ALTERAÇÕES GERAIS (POR SISTEMA) 
 Sistema reprodutor 
o Útero – O blastocisto (futuro embrião) implanta-se e inicia a secreção de 
HCG (hormona coriónica humana), cuja função é impedir a degeneração 
do corpo amarelo, impedindo a diminuição dos níveis de estrogénio e de 
progesterona e impedindo, assim, a menstruação. Para conter o produto 
da concepção, o útero cresce rapidamente, sobretudo à cursta da 
hipertrofia das células miometriais. Ocorre hipertrofia e hiperplasia do 
tecido conjuntivo, vasos e inervação. Útero cresce cerca de 4 cm por mês, 
sofre um aumento do peso, de 70gr para 1200gr e um aumento do 
volume, de 10ml para 2-10L; 
o Colo do útero – Aumento da vascularização e hipertrofia das glândulas. 

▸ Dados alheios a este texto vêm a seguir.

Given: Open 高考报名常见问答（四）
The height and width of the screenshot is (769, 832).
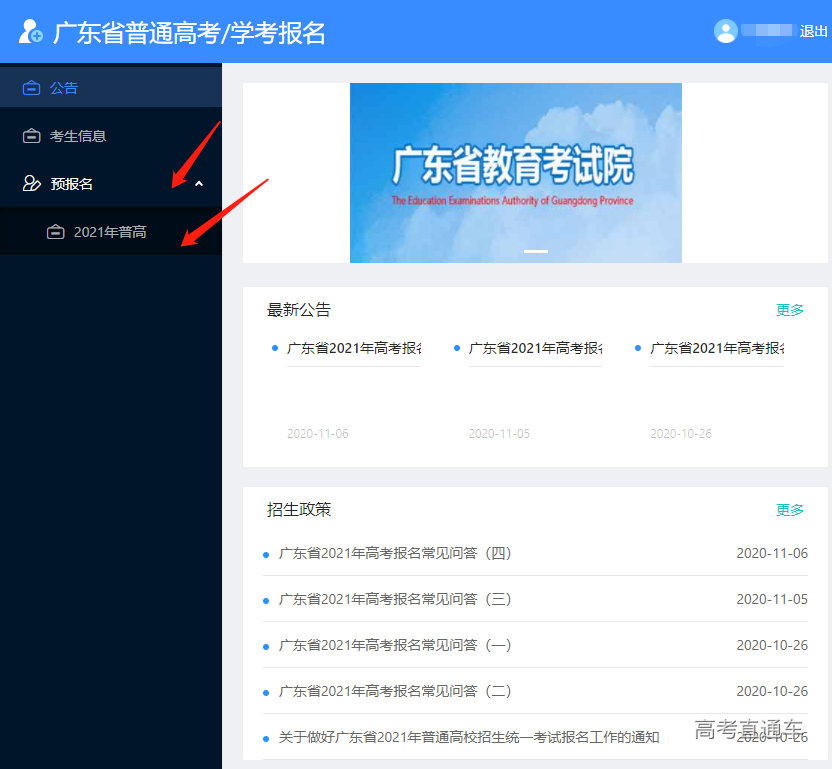Looking at the screenshot, I should click(395, 553).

Sinal de Godell (amolecimento do colo devido ao aumento da 
vascularização). A secreção vaginal é abundante, espessa, esbranquiçada 
e ácida (pH 3,5-6). Forma-se o rolhão mucoso que evita a contaminação 
do útero por bactérias ou outras substâncias; 
o Vagina – Aumento da vascularização e congestão. Sinal de Chadwick (cor 
azul púrpura da vagina devido ao aumento da vascularização). Mucosa 
vaginal mais espessa e flexível. Musculatura lisa hipertrofia-se e o tecido 
conjuntivo torna-se mais laxo/elástico – aumento da distensibilidade no 
parto. Aumento das secreções vaginal e cervical (brancas e ácidas); 
o Ovários – Cessa a ovulação. Persistência do corpo amarelo (produção de 
progesterona durante as primeiras 6 a 7 semanas; produção de relaxina 
ao longo da gravidez). 
o Istmo – Alonga-se e às 12 semanas faz parte da cavidade uterina. Menos 
espesso ao longo da gravidez. Fluxo sanguíneo aumenta 
exponencialmente à medida que a gravidez progride. 
o Mamas – Crescimento dos ductos, lóbulos, alvéolos mamários (durante os 
primeiros 3 meses). As glândulas de Montgomery aumentam de tamanho. 
29 
 
Aumento do tamanho e da sensibilidade das mamas. Aumento da rede 
arteriovenosa. Veias superficiais mais salientes. Aréolas maiores, mais 
pigmentadas. Mamilos maiores, mais pigmentados e evertidos. 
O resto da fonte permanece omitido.